Alcanzar la ancianidad, hasta hace unas décadas, estaba reservado a quienes gozaran de una alimentación y de un código genético privilegiados. En nuestros días puede llegar a convertirse en una maldición y creo que nada hay comparable a llegar al final de tus días, convocar a los más queridos y tomar en su presencia el último rayo de sol o el último vaso.

En todas las culturas podríamos rastrear un arte del buen morir, aunque los profetas saltaran por encima del asunto. Un ángel apellidado Hernández ha vuelto a traer a nuestra conciencia el asunto de la eutanasia, y lo ha hecho pagando un alto precio. Hay que amar mucho a alguien como para que te pida morir y se lo concedas. No he visto ni a policías, ni jueces, ni paisanos que no se emocionaran con estos hechos. Lástima que algún político quiera emporcarlo todo. Escucho barbaridades como que «quieren una ley para morir cuando a cada uno le dé la gana», o «no vayamos a abrir la vía para que cualquiera se deshaga del abuelo». Qué falta de sensibilidad y de amor. Si se acuerda una buena ley, entiendo que contemplará unos supuestos y unas condiciones, como que quien lo solicite tenga una condena a cadena perpetua para sufrir, que se encuentre en plenas capacidades de decisión, lo entrevisten médicos, juristas, psicólogos y que sus allegados no se vean en la necesidad de ejecutar el acto final. Tal vez debiéramos comenzar por cambiar la palabra eutanasia por otra exprese su verdadero sentido.

# [Sobre este ejercicio]
Copia palabra por palabra el texto de arriba sobre la eutanasia, de principio a fin.

# [Extractos de registros]
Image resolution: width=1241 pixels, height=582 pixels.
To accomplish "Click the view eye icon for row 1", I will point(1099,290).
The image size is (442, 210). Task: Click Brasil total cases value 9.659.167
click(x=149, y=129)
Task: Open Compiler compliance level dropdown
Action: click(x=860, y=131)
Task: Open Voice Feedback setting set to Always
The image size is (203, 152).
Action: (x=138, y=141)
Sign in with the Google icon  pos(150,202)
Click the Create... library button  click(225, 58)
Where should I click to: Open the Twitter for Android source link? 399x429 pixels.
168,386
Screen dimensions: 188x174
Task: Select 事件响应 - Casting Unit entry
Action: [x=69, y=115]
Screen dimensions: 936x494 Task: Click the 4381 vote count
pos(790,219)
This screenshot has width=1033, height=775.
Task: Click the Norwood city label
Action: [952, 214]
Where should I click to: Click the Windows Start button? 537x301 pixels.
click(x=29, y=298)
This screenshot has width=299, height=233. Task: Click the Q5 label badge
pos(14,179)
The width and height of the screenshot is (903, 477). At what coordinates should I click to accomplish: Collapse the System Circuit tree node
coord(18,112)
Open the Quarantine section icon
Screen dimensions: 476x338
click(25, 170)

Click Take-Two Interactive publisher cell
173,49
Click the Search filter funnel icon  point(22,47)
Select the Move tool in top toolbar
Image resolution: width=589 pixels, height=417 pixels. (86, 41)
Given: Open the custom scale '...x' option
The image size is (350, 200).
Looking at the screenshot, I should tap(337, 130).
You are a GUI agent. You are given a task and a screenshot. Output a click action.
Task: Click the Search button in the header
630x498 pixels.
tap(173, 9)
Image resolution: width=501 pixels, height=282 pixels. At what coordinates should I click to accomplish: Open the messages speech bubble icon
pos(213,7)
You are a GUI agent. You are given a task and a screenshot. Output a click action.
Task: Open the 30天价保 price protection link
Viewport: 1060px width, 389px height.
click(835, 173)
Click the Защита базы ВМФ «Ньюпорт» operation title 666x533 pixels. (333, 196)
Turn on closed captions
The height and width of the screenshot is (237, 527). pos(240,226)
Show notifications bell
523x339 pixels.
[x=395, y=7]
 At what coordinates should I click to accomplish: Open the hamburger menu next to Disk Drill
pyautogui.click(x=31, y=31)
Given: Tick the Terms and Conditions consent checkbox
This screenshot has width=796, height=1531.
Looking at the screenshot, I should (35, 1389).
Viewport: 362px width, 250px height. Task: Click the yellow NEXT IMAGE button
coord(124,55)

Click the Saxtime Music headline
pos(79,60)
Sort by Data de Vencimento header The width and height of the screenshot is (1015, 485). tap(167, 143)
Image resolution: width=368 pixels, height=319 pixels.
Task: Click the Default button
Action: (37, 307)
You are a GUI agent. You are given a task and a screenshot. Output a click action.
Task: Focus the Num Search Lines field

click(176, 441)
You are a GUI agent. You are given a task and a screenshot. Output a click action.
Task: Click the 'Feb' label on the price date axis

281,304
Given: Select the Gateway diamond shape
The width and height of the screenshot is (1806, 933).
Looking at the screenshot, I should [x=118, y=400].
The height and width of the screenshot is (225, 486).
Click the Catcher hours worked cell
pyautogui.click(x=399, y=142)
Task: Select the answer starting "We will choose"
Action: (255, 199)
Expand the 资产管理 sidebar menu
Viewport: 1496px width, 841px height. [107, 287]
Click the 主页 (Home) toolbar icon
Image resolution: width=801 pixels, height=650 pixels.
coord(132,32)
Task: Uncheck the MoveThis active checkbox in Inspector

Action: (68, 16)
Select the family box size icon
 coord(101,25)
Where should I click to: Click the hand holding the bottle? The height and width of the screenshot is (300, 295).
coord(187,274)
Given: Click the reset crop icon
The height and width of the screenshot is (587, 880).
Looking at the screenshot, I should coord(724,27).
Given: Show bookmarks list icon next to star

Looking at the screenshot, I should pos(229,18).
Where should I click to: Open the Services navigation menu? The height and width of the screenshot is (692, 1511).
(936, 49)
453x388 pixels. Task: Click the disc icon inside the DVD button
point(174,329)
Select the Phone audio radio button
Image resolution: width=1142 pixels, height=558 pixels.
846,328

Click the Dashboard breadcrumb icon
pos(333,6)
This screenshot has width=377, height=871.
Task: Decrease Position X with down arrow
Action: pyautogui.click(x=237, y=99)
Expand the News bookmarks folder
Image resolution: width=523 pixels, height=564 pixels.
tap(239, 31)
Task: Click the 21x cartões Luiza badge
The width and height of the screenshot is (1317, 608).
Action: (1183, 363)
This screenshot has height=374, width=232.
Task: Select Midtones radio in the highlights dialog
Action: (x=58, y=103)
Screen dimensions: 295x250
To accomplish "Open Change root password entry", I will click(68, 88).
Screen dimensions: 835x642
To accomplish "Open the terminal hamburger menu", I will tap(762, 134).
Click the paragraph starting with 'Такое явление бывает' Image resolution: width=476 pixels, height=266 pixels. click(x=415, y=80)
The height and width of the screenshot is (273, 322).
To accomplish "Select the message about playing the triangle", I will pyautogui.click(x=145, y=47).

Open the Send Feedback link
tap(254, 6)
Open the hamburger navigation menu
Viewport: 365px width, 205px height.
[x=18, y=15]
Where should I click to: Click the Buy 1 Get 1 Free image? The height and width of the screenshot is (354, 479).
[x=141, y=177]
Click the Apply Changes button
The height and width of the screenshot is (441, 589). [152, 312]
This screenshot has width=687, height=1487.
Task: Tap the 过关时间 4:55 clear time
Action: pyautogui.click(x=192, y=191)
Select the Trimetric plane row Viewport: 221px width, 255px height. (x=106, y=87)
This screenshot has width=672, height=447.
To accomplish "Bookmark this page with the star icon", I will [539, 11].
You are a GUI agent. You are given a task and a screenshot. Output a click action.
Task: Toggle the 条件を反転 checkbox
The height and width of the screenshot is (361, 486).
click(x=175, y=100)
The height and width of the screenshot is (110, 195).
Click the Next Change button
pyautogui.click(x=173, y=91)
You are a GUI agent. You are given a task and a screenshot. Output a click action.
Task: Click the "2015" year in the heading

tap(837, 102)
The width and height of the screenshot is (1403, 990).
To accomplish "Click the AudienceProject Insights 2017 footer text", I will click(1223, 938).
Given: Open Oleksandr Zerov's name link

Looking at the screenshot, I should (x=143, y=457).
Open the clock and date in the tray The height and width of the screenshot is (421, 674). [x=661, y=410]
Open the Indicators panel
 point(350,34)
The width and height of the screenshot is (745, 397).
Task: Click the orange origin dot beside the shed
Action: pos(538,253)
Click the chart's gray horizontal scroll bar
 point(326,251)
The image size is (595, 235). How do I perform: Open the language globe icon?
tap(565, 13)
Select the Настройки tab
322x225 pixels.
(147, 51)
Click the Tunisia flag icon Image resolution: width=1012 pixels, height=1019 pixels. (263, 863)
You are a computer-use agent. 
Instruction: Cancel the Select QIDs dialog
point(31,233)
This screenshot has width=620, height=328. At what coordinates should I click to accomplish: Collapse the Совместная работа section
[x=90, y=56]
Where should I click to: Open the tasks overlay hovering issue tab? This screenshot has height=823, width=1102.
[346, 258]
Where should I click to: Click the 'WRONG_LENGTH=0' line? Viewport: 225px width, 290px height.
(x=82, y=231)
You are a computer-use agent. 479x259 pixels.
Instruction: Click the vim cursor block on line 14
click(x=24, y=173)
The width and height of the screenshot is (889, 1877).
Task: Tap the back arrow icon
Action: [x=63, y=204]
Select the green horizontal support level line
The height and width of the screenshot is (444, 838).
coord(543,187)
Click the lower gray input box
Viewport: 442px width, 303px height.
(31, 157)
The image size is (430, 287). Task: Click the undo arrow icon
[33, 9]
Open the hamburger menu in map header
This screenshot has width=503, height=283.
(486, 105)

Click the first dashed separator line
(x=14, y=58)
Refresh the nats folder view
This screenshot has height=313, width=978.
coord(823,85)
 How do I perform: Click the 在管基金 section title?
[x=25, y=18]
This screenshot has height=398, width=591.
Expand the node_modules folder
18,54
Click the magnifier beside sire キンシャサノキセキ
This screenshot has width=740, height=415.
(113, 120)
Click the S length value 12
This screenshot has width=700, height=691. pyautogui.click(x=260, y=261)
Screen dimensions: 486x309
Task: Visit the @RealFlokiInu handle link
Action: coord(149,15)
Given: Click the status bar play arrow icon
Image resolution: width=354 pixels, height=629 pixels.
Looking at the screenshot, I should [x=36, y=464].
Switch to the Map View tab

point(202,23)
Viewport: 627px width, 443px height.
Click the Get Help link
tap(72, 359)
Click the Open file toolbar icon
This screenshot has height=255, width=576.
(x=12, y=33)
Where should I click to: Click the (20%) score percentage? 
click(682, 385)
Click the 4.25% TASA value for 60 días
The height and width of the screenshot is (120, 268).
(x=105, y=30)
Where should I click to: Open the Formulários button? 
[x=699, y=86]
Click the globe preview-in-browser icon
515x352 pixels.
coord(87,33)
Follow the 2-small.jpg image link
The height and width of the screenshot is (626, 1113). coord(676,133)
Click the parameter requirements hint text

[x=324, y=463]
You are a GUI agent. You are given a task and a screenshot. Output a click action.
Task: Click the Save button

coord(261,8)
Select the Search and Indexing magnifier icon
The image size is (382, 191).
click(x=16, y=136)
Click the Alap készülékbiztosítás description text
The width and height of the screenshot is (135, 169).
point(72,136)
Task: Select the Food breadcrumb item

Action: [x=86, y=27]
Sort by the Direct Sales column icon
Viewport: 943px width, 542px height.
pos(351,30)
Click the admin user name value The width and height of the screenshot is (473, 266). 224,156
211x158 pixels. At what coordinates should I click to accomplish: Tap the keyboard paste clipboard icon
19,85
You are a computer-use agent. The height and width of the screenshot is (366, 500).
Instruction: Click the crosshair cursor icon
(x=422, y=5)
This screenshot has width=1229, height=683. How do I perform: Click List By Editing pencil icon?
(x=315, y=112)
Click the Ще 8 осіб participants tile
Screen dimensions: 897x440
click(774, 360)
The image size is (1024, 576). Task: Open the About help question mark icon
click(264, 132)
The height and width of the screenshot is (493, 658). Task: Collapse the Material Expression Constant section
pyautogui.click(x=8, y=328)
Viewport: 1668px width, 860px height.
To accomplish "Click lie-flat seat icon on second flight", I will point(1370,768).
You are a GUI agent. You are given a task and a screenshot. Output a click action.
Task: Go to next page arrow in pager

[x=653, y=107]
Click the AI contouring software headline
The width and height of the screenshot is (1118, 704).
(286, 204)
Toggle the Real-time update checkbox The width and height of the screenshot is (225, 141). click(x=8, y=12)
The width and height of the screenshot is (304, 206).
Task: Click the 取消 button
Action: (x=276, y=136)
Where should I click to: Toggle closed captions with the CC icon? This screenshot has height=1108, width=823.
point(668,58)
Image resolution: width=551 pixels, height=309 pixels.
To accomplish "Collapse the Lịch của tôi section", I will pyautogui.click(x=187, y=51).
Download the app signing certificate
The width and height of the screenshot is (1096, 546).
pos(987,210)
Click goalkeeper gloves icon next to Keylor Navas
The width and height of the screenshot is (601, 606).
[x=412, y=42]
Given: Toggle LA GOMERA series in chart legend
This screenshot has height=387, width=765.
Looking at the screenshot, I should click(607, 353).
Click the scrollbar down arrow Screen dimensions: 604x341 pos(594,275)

# [Solución del problema]
Alcanzar la ancianidad, hasta hace unas décadas, estaba reservado a quienes gozaran de una alimentación y de un código genético privilegiados. En nuestros días puede llegar a convertirse en una maldición y creo que nada hay comparable a llegar al final de tus días, convocar a los más queridos y tomar en su presencia el último rayo de sol o el último vaso.

En todas las culturas podríamos rastrear un arte del buen morir, aunque los profetas saltaran por encima del asunto. Un ángel apellidado Hernández ha vuelto a traer a nuestra conciencia el asunto de la eutanasia, y lo ha hecho pagando un alto precio. Hay que amar mucho a alguien como para que te pida morir y se lo concedas. No he visto ni a policías, ni jueces, ni paisanos que no se emocionaran con estos hechos. Lástima que algún político quiera emporcarlo todo. Escucho barbaridades como que «quieren una ley para morir cuando a cada uno le dé la gana», o «no vayamos a abrir la vía para que cualquiera se deshaga del abuelo». Qué falta de sensibilidad y de amor. Si se acuerda una buena ley, entiendo que contemplará unos supuestos y unas condiciones, como que quien lo solicite tenga una condena a cadena perpetua para sufrir, que se encuentre en plenas capacidades de decisión, lo entrevisten médicos, juristas, psicólogos y que sus allegados no se vean en la necesidad de ejecutar el acto final. Tal vez debiéramos comenzar por cambiar la palabra eutanasia por otra exprese su verdadero sentido.